The former Reagan administration civil-rights official acknowledges, according to a spokesman, that in the early 1990s she housed a Guatemalan woman who "did some chores" and received "spending money" of as much as a "couple of thousand" dollars. But Ms. Chavez says she was merely helping an immigrant who was "down on her luck" rather than employing her, so there was no need to pay Social Security taxes, according to Tucker Eskew, a spokesman for President-elect George W. Bush's transition team.

He said Ms. Chavez remembers the situation lasting for about a year, while the Guatemalan woman says it lasted about two years.

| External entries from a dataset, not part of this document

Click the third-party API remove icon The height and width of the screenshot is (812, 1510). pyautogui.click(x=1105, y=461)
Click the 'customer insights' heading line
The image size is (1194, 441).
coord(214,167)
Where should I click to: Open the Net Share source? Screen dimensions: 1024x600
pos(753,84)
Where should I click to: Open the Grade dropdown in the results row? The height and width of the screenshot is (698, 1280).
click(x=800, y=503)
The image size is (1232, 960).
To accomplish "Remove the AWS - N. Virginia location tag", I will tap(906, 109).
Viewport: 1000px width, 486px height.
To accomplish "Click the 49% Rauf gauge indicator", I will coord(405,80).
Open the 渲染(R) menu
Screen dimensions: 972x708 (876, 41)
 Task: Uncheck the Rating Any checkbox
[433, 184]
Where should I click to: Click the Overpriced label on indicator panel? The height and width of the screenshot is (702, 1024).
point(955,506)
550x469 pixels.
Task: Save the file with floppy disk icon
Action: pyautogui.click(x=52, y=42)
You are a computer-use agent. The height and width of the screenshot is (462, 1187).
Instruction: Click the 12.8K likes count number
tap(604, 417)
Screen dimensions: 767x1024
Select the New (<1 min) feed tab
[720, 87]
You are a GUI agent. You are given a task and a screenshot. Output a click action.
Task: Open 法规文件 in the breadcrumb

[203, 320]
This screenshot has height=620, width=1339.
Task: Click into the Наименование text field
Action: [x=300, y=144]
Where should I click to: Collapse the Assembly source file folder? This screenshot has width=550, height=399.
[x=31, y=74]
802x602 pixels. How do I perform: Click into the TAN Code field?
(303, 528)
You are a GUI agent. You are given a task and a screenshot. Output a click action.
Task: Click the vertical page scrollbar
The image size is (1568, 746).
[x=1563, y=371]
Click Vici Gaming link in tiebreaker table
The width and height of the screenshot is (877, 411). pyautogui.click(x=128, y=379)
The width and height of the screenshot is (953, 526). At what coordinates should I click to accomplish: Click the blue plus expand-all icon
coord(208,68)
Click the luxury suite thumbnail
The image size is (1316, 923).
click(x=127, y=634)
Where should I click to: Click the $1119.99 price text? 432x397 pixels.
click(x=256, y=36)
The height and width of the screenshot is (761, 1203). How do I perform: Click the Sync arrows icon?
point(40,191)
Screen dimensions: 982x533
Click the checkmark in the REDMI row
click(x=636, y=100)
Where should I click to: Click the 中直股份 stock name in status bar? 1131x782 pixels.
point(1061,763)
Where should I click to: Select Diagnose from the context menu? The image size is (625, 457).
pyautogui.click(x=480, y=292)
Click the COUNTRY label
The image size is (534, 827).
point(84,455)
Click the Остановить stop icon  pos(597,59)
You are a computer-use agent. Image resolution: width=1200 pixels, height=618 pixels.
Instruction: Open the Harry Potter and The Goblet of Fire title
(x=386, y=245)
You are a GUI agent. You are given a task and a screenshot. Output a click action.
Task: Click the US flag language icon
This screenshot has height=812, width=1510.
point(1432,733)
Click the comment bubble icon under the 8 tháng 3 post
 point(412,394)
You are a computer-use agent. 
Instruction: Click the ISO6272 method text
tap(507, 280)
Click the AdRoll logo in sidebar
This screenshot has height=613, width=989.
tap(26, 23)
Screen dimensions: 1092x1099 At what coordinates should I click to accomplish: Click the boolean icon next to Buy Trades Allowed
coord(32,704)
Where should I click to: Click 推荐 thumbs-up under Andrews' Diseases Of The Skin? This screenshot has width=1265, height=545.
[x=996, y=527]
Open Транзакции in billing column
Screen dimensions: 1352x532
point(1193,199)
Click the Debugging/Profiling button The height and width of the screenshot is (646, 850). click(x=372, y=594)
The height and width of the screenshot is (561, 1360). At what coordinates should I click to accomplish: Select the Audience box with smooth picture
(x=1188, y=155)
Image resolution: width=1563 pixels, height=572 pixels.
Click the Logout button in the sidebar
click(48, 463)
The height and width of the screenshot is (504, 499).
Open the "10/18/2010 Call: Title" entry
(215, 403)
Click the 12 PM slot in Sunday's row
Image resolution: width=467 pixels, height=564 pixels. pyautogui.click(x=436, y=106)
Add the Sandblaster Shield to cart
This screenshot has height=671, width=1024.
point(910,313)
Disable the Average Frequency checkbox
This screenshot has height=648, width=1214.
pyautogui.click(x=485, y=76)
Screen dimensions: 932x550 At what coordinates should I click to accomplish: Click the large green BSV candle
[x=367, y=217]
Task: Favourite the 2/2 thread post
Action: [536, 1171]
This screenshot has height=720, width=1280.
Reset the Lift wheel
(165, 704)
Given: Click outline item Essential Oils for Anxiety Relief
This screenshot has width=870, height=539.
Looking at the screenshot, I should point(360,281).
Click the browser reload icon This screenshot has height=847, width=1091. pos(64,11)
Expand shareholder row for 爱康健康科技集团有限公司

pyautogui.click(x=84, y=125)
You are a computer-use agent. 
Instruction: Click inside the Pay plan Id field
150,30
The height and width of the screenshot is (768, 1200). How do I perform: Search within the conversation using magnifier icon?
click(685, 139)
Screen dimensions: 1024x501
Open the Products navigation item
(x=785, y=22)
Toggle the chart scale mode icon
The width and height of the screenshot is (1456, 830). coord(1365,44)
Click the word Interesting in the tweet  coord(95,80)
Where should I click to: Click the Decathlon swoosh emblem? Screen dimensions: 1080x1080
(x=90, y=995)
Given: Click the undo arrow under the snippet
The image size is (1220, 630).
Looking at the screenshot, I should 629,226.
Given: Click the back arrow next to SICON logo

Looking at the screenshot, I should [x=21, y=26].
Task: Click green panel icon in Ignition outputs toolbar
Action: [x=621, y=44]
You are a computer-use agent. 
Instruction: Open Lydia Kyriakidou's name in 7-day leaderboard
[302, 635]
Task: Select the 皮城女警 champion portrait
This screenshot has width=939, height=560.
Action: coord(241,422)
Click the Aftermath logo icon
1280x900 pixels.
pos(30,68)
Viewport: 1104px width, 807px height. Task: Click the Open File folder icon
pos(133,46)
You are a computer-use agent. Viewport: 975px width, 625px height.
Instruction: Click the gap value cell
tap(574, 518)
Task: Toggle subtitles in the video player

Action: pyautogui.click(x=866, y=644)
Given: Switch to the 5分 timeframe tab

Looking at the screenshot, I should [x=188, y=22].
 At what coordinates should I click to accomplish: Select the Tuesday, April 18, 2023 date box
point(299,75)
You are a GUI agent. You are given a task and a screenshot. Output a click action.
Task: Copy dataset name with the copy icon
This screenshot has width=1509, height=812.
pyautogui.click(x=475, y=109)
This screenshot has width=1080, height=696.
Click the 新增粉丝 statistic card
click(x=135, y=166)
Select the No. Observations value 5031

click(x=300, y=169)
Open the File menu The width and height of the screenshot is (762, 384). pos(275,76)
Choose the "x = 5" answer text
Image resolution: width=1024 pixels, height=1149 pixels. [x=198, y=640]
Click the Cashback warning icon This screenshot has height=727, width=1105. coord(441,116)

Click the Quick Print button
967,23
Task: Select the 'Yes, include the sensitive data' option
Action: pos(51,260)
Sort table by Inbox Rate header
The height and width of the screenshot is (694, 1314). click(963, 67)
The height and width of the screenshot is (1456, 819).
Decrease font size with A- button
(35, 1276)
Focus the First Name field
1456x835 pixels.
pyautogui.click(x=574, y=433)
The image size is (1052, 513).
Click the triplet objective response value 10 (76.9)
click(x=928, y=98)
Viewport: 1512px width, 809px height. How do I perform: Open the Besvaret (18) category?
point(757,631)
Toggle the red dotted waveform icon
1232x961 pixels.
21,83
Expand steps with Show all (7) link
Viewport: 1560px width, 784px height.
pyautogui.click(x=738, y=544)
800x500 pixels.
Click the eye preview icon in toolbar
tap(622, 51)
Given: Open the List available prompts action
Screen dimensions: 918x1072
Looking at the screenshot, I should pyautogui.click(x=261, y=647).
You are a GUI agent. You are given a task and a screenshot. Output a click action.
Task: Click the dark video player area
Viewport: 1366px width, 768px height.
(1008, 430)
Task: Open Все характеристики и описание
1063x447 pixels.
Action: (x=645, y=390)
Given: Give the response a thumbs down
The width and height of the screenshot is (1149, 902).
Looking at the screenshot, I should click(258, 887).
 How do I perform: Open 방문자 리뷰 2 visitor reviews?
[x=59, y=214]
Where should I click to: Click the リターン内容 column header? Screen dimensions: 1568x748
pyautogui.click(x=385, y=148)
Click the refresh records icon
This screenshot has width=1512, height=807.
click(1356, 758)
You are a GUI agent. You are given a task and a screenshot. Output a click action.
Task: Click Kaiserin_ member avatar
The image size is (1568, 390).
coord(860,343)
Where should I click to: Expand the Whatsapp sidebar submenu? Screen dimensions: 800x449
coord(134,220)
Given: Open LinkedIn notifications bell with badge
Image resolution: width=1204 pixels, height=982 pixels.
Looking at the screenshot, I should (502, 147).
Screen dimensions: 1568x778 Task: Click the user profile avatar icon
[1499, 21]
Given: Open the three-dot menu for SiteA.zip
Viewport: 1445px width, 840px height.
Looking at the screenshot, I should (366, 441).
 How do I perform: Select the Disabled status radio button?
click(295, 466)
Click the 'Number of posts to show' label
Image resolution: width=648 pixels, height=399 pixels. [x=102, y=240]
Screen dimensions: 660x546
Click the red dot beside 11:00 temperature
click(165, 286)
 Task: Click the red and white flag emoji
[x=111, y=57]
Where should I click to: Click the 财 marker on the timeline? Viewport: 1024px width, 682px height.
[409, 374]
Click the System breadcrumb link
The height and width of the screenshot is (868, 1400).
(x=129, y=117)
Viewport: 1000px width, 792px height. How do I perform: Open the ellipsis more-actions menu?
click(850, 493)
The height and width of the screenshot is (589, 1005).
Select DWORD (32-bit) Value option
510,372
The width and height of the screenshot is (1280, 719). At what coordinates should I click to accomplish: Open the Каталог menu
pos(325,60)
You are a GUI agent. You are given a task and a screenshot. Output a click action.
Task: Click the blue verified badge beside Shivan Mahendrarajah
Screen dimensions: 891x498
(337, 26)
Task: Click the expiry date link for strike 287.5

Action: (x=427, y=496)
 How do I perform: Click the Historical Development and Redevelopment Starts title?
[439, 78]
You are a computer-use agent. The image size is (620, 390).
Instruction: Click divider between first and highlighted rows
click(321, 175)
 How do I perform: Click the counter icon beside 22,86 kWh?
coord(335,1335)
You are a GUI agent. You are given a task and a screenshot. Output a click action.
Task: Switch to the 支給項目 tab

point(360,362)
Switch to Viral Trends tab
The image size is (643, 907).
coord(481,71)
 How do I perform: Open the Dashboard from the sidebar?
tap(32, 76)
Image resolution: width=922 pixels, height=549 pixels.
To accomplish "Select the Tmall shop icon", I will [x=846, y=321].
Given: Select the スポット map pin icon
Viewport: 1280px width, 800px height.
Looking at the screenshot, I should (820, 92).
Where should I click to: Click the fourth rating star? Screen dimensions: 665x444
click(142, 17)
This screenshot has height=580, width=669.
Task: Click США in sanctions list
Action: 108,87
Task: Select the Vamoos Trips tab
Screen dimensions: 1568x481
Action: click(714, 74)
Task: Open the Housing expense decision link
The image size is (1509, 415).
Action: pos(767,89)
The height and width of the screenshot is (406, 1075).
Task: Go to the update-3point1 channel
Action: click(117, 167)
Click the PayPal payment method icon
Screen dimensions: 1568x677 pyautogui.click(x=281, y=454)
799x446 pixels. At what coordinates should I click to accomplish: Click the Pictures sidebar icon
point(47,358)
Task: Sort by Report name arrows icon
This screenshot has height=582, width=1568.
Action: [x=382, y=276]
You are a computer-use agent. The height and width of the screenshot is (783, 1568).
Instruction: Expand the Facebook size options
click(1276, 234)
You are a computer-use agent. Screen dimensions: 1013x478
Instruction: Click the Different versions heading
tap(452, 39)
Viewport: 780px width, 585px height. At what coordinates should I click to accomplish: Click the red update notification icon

Chatterbox doesn't want to make too much out of Chavez's apparent inability to remember that Mercado lived in her house for two years, not one. Her memory may just be faulty about that. But when somebody performs work for you over an extended period of time and in return receives thousands of dollars and free room and board, that's "labor." It's reasonable to expect that someone chosen to be the next secretary of labor should grasp this economic concept. If she can't, she isn't qualified for the job. If she can but pretends she can't, then she's lying. Under slightly different circumstances, Chavez, who writes a syndicated column, would probably make this latter point herself. "Never believe any categorical denial of wrongdoing on first utterance," Chavez advised in a March 4, 1998, column, "since it's likely to be revised with clarifications, qualifications or obfuscations within days if not hours."

Photograph of Linda Chavez on the Slate Table of Contents by Jeff Mitchell/Reuters.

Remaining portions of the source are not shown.